The effect is backend-dependent, but uses a unified API of flags specifying acceptable
optimizations. These FastMath flags can be applied per-function, so they can be applied only to
performance-critical sections of the code.
Example:
#![allow(unused)] fn main() { /// Only the inverse square root has reduced precision/no special handling. Everything else is full /// precision. #[cube(launch_unchecked)] fn run_on_array<F: Float>(input: &Array<F>, alpha: F, epsilon: F, output: &mut Array<F>) { if ABSOLUTE_POS < input.len() { output[ABSOLUTE_POS] = alpha * fast_rsqrt::<F>(input[ABSOLUTE_POS]) + epsilon; } } #[cube(fast_math = FastMath::all())] fn fast_rsqrt<F: Float>(x: F) -> F { F::inverse_sqrt(x) } }
Backend Implementation
WGPU with Vulkan Compiler
Vulkan supports each flag as a modifier for all floating point operations. The compiler applies all enabled flags, but the implementation is driver-specific.
CUDA/HIP
These targets only expose specific intrinsics. These intrinsics are used when all their required
flags are present. Only f32 is supported for these intrinsics, other float types are not affected
by math flags on CUDA/HIP. Note that some of these are guesswork, because CUDA lacks documentation
on special value handling.
| CubeCL Function | Intrinsic | Required Flags |
|---|---|---|
a / b | __fdividef(a, b) | AllowReciprocal | ReducedPrecision | UnsignedZero | NotInf |
exp(a) | __expf(a) | ReducedPrecision | NotNaN | NotInf |
log(a) | __logf(a) | ReducedPrecision | NotNaN | NotInf |
sin(a) | __sinf(a) | ReducedPrecision | NotNaN | NotInf |
cos(a) | __cosf(a) | ReducedPrecision | NotNaN | NotInf |
tanh(a) | __tanhf(a) | ReducedPrecision | NotNaN | NotInf |
powf(a) | __powf(a) | ReducedPrecision | NotNaN | NotInf |
sqrt(a) | __fsqrt_rn(a) | ReducedPrecision | NotNaN | NotInf |
inverse_sqrt(a) | __frsqrt_rn(a) | ReducedPrecision | NotNaN | NotInf |
recip(a) | __frcp_rn(a) | AllowReciprocal | ReducedPrecision | UnsignedZero | NotInf |
normalize(a) | n/a (__frsqrt_rn) | ReducedPrecision | NotNaN | NotInf |
magnitude(a) | n/a (__fsqrt_rn) | ReducedPrecision | NotNaN | NotInf |
Other Backends
Other backends currently don't support any of these optimizations.
FastDivmod
A very common operation, especially on GPUs, is applying integer division and modulo with a uniform, but not constant, divisor (i.e. width).

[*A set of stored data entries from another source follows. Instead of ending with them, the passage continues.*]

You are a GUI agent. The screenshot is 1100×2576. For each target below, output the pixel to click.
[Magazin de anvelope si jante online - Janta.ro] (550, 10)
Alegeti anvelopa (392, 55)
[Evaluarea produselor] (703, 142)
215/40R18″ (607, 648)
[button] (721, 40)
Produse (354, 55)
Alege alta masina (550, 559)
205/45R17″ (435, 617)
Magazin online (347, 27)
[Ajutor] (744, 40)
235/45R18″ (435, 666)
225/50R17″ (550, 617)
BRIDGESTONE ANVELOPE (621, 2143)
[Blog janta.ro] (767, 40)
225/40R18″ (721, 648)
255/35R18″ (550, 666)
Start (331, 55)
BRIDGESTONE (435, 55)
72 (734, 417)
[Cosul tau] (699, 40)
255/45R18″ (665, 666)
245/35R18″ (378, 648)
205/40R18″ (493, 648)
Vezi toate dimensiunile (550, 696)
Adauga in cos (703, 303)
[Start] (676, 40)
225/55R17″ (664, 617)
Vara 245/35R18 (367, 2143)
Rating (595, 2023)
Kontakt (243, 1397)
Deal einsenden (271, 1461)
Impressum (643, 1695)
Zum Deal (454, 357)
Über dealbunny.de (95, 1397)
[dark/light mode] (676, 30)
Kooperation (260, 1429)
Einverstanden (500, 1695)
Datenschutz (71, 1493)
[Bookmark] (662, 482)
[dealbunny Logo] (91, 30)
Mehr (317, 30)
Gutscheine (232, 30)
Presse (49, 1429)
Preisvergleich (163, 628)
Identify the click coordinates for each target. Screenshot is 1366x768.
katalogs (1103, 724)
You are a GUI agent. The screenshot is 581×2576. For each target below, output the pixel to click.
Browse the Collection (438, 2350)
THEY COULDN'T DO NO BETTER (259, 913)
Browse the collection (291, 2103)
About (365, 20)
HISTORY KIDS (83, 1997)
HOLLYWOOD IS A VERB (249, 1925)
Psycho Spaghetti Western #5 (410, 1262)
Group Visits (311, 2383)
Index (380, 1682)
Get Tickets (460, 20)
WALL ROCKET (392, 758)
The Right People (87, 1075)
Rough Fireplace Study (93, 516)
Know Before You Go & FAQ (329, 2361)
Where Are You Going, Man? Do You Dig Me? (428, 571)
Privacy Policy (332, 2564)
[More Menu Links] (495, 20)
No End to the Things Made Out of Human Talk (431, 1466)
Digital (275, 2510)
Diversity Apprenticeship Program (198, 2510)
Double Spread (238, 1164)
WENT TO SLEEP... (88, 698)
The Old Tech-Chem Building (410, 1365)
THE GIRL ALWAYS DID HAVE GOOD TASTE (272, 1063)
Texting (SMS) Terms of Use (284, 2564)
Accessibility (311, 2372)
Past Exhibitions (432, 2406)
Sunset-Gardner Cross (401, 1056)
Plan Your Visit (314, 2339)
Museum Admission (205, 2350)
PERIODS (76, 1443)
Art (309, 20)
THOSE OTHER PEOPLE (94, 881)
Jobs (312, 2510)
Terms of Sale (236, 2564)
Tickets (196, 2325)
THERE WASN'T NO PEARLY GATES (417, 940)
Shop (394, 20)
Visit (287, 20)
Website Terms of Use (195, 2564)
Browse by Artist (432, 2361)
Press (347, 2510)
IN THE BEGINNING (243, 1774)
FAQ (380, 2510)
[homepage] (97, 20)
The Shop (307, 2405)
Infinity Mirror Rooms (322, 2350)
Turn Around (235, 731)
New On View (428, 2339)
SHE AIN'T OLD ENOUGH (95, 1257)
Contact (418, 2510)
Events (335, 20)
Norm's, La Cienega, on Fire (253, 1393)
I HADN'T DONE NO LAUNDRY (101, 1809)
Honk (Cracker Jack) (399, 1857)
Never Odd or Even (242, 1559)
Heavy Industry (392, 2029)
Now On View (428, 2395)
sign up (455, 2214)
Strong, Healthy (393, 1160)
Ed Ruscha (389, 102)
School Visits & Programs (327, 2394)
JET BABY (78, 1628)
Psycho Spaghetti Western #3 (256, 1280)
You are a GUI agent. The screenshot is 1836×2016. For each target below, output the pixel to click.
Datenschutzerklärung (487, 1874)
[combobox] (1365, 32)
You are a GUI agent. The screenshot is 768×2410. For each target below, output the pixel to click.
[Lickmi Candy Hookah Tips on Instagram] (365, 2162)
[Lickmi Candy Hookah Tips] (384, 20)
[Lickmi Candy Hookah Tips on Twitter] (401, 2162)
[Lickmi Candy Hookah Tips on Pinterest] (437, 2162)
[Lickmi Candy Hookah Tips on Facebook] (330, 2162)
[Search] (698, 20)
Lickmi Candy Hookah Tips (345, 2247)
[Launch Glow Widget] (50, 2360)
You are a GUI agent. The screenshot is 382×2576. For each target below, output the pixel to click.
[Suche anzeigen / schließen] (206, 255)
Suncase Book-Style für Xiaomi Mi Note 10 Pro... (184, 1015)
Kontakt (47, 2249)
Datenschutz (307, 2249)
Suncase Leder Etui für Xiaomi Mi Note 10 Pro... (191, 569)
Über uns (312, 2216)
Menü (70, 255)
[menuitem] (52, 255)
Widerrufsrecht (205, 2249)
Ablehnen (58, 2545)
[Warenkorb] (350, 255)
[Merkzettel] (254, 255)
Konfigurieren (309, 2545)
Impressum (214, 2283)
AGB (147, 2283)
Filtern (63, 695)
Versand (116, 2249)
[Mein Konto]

For example:
#![allow(unused)] fn main() { #[cube(launch)] pub fn some_2d_kernel<F: Float>(output: &mut Array<F>, width: u32) { let y = ABSOLUTE_POS / width; let x = ABSOLUTE_POS % width; //... } // ... some_2d_kernel::launch::<F, R>( &client, // ..., matrix.width as u32, ); }
However, integer division is quite slow, so this might have an impact on runtime. To mitigate the
cost you can use FastDivmod to pre-calculate the factors for division using 64-bit
Barret Reduction, and pass those instead of the
divisor.
This is faster even if you only use division or modulo, and much faster if you use both.
Example:
#![allow(unused)] fn main() { #[cube(launch)] pub fn some_2d_kernel<F: Float>(output: &mut Array<F>, width: FastDivmod) { let (y, x) = width.div_mod(ABSOLUTE_POS); //... } some_2d_kernel::launch::<F, R>( &client, // ..., FastDivmodArgs::new(&client, matrix.width as u32), ); }
Backend Support
This is implemented using efficient extended multiplication on CUDA (__umulhi) and Vulkan
(OpUMulExtended), and using manual casts and shifts on targets that support u64. Targets without
either (possibly WebGPU) fall back to normal division.